* **MATERIAL FOR THE TASK**:
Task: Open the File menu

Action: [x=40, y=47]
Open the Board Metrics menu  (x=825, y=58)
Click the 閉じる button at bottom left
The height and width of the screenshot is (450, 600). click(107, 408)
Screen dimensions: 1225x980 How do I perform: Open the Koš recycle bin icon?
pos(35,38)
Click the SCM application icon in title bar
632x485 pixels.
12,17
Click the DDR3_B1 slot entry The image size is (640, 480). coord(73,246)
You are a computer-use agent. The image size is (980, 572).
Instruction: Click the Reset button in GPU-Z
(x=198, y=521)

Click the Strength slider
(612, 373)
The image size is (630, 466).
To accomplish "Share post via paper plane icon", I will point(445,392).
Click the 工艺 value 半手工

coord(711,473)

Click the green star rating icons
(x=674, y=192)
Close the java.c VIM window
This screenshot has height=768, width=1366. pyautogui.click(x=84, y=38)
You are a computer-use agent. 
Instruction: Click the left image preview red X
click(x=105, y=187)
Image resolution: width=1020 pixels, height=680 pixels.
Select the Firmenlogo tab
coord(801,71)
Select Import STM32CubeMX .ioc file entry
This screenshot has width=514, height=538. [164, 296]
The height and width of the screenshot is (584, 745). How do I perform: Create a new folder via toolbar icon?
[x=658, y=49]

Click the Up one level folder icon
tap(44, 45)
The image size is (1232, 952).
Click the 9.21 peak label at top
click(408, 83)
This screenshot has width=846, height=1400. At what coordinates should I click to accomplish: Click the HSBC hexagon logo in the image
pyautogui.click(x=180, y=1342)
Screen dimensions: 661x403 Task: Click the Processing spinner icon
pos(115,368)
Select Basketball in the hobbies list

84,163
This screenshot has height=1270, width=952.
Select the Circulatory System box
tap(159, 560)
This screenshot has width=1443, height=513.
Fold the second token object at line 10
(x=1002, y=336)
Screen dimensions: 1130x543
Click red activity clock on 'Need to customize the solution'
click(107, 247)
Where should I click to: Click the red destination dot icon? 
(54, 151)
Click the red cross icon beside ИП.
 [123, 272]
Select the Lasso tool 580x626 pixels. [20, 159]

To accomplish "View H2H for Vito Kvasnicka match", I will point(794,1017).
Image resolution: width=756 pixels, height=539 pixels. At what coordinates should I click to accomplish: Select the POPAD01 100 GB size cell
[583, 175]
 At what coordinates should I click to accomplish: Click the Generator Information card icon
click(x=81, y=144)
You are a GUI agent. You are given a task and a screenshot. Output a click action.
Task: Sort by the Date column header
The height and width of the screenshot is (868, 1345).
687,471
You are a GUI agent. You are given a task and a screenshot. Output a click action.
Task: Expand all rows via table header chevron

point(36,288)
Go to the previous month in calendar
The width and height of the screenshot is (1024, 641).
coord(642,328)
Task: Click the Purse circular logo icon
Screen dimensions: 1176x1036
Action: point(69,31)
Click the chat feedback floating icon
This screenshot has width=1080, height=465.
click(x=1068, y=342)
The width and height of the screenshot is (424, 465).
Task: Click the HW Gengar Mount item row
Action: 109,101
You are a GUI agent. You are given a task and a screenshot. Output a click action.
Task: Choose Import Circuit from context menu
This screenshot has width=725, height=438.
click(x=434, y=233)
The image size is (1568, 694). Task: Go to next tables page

* **PROBLEM STATEMENT**: Repeat every entry word for word.

* **RESULT**:
Task: Open the File menu

Action: [x=40, y=47]
Open the Board Metrics menu  (x=825, y=58)
Click the 閉じる button at bottom left
The height and width of the screenshot is (450, 600). click(107, 408)
Screen dimensions: 1225x980 How do I perform: Open the Koš recycle bin icon?
pos(35,38)
Click the SCM application icon in title bar
632x485 pixels.
12,17
Click the DDR3_B1 slot entry The image size is (640, 480). coord(73,246)
You are a computer-use agent. The image size is (980, 572).
Instruction: Click the Reset button in GPU-Z
(x=198, y=521)

Click the Strength slider
(612, 373)
The image size is (630, 466).
To accomplish "Share post via paper plane icon", I will point(445,392).
Click the 工艺 value 半手工

coord(711,473)

Click the green star rating icons
(x=674, y=192)
Close the java.c VIM window
This screenshot has height=768, width=1366. pyautogui.click(x=84, y=38)
You are a computer-use agent. 
Instruction: Click the left image preview red X
click(x=105, y=187)
Image resolution: width=1020 pixels, height=680 pixels.
Select the Firmenlogo tab
coord(801,71)
Select Import STM32CubeMX .ioc file entry
This screenshot has width=514, height=538. [164, 296]
The height and width of the screenshot is (584, 745). How do I perform: Create a new folder via toolbar icon?
[x=658, y=49]

Click the Up one level folder icon
tap(44, 45)
The image size is (1232, 952).
Click the 9.21 peak label at top
click(408, 83)
This screenshot has width=846, height=1400. At what coordinates should I click to accomplish: Click the HSBC hexagon logo in the image
pyautogui.click(x=180, y=1342)
Screen dimensions: 661x403 Task: Click the Processing spinner icon
pos(115,368)
Select Basketball in the hobbies list

84,163
This screenshot has height=1270, width=952.
Select the Circulatory System box
tap(159, 560)
This screenshot has width=1443, height=513.
Fold the second token object at line 10
(x=1002, y=336)
Screen dimensions: 1130x543
Click red activity clock on 'Need to customize the solution'
click(107, 247)
Where should I click to: Click the red destination dot icon? 
(54, 151)
Click the red cross icon beside ИП.
 [123, 272]
Select the Lasso tool 580x626 pixels. [20, 159]

To accomplish "View H2H for Vito Kvasnicka match", I will point(794,1017).
Image resolution: width=756 pixels, height=539 pixels. At what coordinates should I click to accomplish: Select the POPAD01 100 GB size cell
[583, 175]
 At what coordinates should I click to accomplish: Click the Generator Information card icon
click(x=81, y=144)
You are a GUI agent. You are given a task and a screenshot. Output a click action.
Task: Sort by the Date column header
The height and width of the screenshot is (868, 1345).
687,471
You are a GUI agent. You are given a task and a screenshot. Output a click action.
Task: Expand all rows via table header chevron

point(36,288)
Go to the previous month in calendar
The width and height of the screenshot is (1024, 641).
coord(642,328)
Task: Click the Purse circular logo icon
Screen dimensions: 1176x1036
Action: point(69,31)
Click the chat feedback floating icon
This screenshot has width=1080, height=465.
click(x=1068, y=342)
The width and height of the screenshot is (424, 465).
Task: Click the HW Gengar Mount item row
Action: 109,101
You are a GUI agent. You are given a task and a screenshot. Output a click action.
Task: Choose Import Circuit from context menu
This screenshot has width=725, height=438.
click(x=434, y=233)
The image size is (1568, 694). Task: Go to next tables page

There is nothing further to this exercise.